Table 1 Summary of the sequence assembly after Illumina sequencing.

Transcriptome profiles of the integument

The uniquely mapped reads were normalized and calculated using the reads per kilobase per million reads (RPKM) method to estimate the abundance of transcripts of each gene30. Genes with RPKMs of less than 1 were considered to be not expressed and genes with RPKMs over 60 were considered to be expressed at very high levels. The distributions of the expression levels of all of the genes were similar across all three silkworm strains (Additional file 7: Fig. S4). Genome wide, approximately 51% of the genes were expressed (RPKM ≥1), with more than 6% highly expressed (RPKM >60), in each strain (Table 2).

Table 2 Distribution of transcript levels in the three silkworm strains.

We analyzed the biological functions of the highly expressed genes (RPKM >60) using GO classifications. Based on results obtained using the Blast2GO program, 995, 1166 and 1059 highly expressed genes with GO terms were annotated for the Dazao, +/bd and bd/bd strains, respectively. The most highly enriched GO terms were cell, cell part, macromolecular complex, organelle, organelle part, binding, catalytic, structural molecular, biological regulation, cellular process, establishment of localization, localization, metabolic processes and pigmentation (Fig. 2). In addition, the GO terms synapse, synapse part and nutrient reservoir were present only in the +/bd strain and the term cell killing was absent in the bd/bd genotype. Among the genes that were linked to these GO terms, we identified Novel00159 (predicted: pre-mRNA-processing-splicing factor 8) as being associated with the terms synapse and synapse part and BGIBMGA002611 (Predicted: lysine-specific demethylase 6A isoform X1) was identified as a nutrient reservoir and the GO term cell killing was associated with BGIBMGA011016 (predicted: organic cation transporter protein-like).

Figure 2
figure 2

GO analysis of the highly expressed genes (RPKMs >60) that were identified in three strains.

The x-axis shows the 2nd-level GO terms. The y-axis shows the percentage and number of genes: 995 genes in Dazao, 1166 genes in +/bd and 1059 gens in bd/bd.

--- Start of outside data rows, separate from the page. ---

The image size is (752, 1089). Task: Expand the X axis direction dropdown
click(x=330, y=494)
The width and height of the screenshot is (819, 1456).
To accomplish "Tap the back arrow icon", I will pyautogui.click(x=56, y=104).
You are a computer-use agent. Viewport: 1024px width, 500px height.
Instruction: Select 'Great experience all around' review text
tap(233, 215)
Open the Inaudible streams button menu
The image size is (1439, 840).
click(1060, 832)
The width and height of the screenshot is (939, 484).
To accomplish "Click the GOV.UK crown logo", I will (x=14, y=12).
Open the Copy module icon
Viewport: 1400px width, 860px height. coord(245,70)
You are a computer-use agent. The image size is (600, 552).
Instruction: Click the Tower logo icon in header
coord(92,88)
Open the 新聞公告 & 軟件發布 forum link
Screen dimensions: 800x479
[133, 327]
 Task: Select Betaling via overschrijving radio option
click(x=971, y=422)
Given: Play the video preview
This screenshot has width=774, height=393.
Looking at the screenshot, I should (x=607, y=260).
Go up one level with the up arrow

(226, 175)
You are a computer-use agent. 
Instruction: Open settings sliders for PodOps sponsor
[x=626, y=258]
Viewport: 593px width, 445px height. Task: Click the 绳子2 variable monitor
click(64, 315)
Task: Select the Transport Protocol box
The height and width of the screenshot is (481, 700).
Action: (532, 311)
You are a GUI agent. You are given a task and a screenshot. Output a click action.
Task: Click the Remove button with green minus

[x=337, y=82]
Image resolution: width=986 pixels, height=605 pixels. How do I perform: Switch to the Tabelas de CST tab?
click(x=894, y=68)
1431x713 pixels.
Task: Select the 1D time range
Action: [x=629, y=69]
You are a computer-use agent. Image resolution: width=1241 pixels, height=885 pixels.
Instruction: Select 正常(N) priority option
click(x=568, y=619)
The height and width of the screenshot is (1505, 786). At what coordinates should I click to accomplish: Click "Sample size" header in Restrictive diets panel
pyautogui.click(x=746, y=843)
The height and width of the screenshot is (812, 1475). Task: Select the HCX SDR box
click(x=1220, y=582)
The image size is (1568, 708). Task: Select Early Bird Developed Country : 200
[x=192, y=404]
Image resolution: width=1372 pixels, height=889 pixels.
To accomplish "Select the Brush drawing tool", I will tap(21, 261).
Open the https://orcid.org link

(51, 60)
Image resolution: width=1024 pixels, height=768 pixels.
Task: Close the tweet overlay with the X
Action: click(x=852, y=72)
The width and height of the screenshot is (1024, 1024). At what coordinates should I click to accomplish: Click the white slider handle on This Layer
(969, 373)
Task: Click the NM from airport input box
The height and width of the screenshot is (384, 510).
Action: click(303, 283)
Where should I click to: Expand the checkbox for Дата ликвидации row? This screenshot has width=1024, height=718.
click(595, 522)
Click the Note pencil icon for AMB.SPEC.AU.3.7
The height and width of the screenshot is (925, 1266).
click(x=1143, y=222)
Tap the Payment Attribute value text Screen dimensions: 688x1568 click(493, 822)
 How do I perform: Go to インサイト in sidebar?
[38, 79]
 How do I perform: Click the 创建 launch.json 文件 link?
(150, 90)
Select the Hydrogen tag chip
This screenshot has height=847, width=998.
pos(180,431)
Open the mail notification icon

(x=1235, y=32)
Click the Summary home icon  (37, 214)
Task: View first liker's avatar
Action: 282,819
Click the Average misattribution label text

Moreover, BGIBMGA013945 (muscle actin), BGIBMGA002259 (myosin light chain), BGIBMGA002715 (nucleoporin) and BGIBMGA013700 (troponin T) were expressed at extremely high levels and their RPKM values were >10,000 in all three genotypes.

DEGs in the integument

To identify DEGs among the three silkworms using each sequenced library, the read counts were adjusted using the edgeR package with one normalized scaling factor31 and a differential expression analysis was performed using two samples with the DEGSeq R package32 (1.12.0). The P-values were adjusted using the Benjamin and Hochberg method and a corrected P-value of 0.005 and a log2 (fold change) of 1 were set as the thresholds for significant differential expression. Dazao is considered to be a reference strain for silkworms and its entire genome has been sequenced. In addition, bd/bd females are sterile, whereas +/bd females are fertile; thus, bd offspring are generated by crossing +/bd females with bd/bd males. Accordingly, after many years of crosses, bd/bd has become an inbred line of +/bd silkworms. We performed a comparative analysis of the transcriptome data derived from the bd/bd mutants and the two controls, Dazao and +/bd. All of the DEGs are shown in Additional file 8. To determine the expression patterns of the identified genes, we performed hierarchical clustering of all of the DEGs based on the log10 (RPKM+1) values for the three silkworms (Fig. 3A), generating a list of 191 DEGs between the bd/bd and +/bd strains, 434 DEGs between the bd/bd and Dazao strains and 83 genes between these two sets of DEGs (Fig. 3B). We believe that the identified candidate DEGs, which potentially contribute to larval melanism, should exhibit similar patterns. Therefore, we excluded the genes that showed different patterns in the three silkworms. For example, the BGIBMGA000023 gene, which encodes cecropin B, was expressed at a higher level (RPKMs = 393.62) in the bd/bd mutant than in the +/bd (RPKMs = 146.05) silkworm, but its expression level was lower than in the Dazao strain (RPKMs = 912.66). It is our opinion that the expression of candidate DEGs in the bd/bd strain should be either higher or lower than the expression in either of the controls (Dazao and +/bd). A total of 28 DEGs were sorted using manual screening (Fig. 3C). Of these, 26 DEGs were up-regulated in the bd/bd strain and a BLAST search of the the nr and FlyBase33 databases indicated that 15 of these DEGs are cuticular proteins. The other 2 DEGs were down-regulated and both were identified as aminopeptidase N-12 (Table 3). Based on our comparative analyses of transcriptome data and functional annotations, we suggest that these 28 DEGs may contribute to bd/bd color patterns.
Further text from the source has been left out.